Return the lines that run from the line containing "The image size is (1092, 1092)." through the end of the entries, both ends included. Leave out all pictures.

▶ **Screenshot grounding data**
--

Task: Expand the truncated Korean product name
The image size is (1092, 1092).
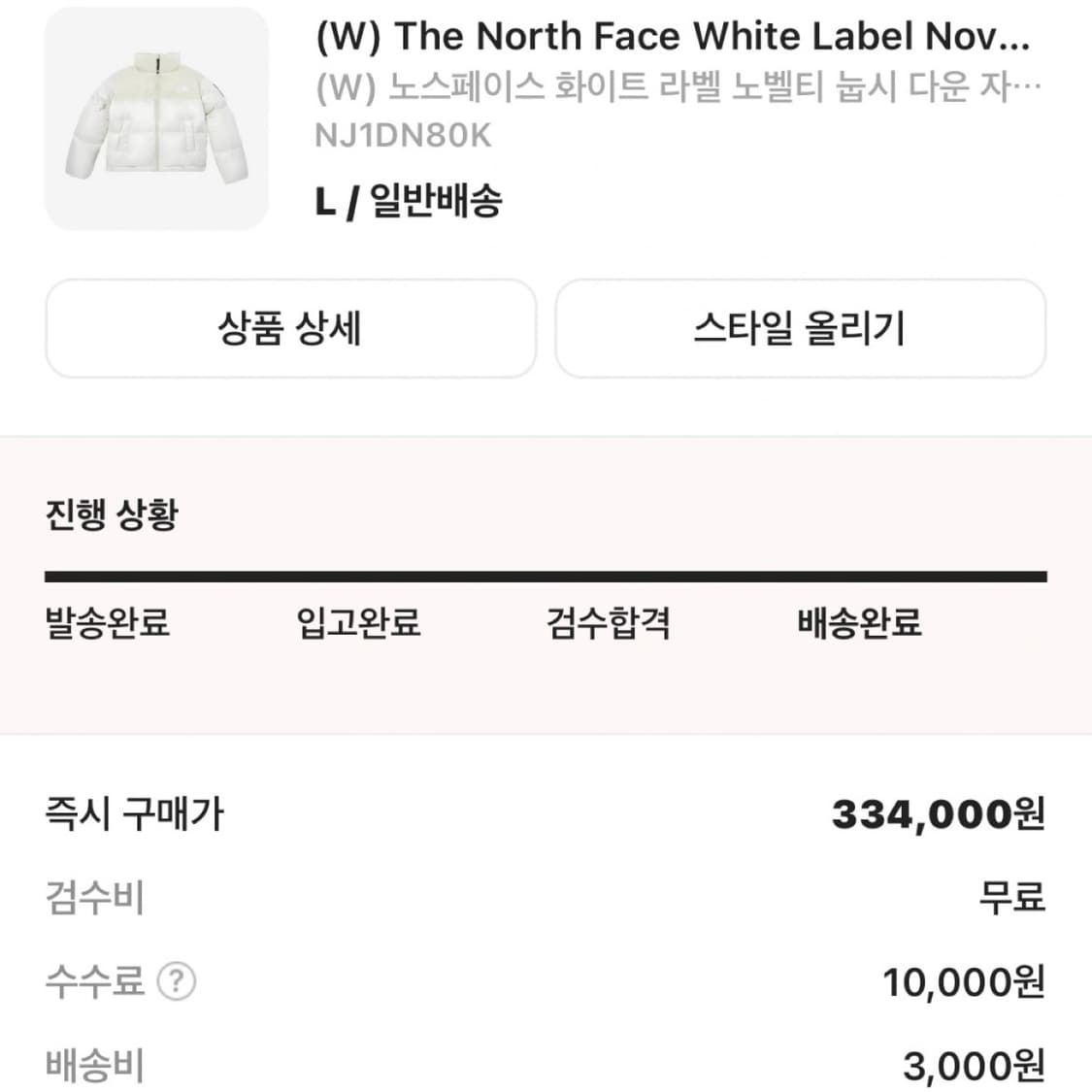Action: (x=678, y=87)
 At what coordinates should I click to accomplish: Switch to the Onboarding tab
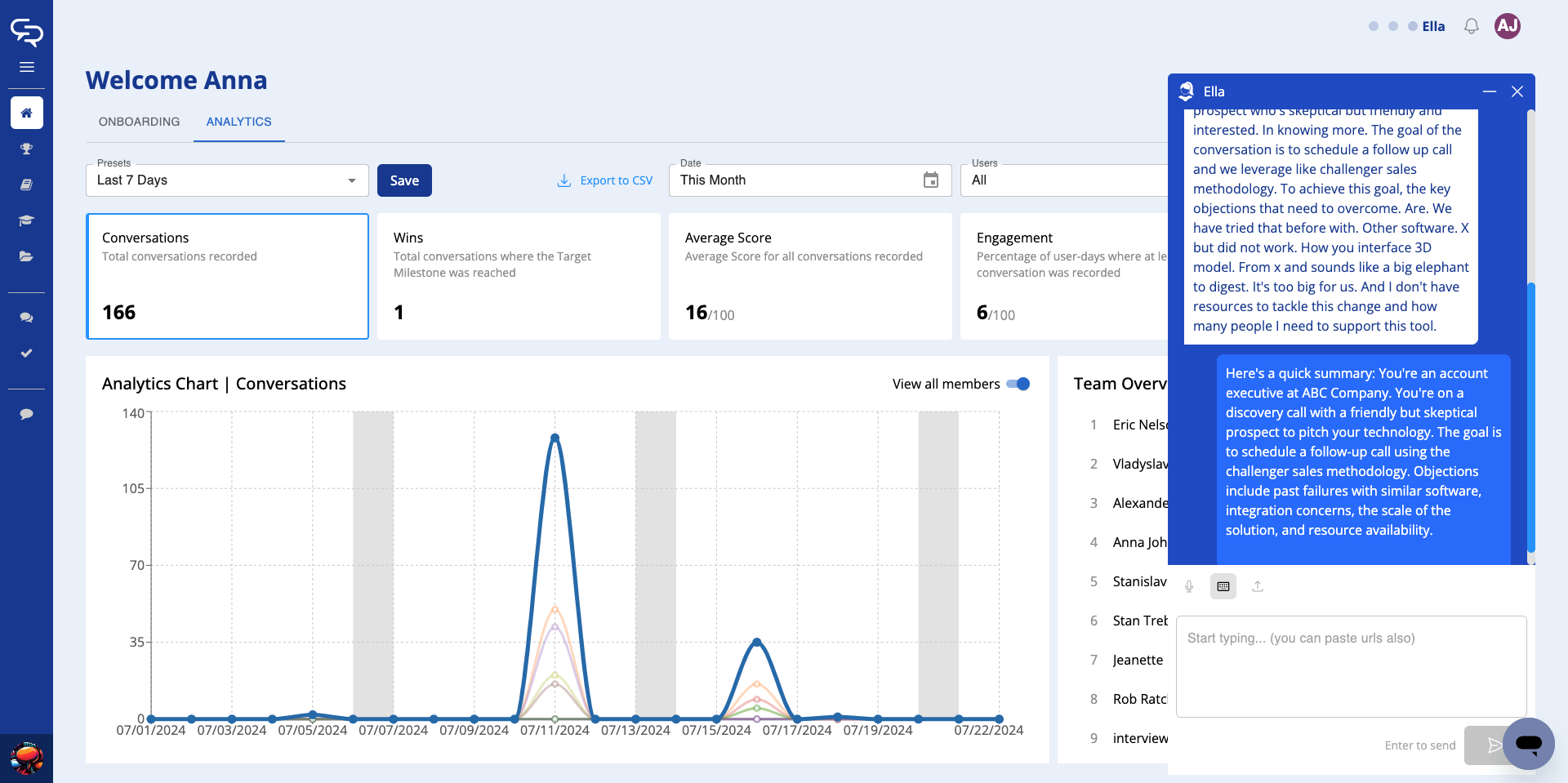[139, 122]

--

▶ **Result for this exercise**
The image size is (1092, 1092).
Action: (x=678, y=87)
 At what coordinates should I click to accomplish: Switch to the Onboarding tab
[139, 122]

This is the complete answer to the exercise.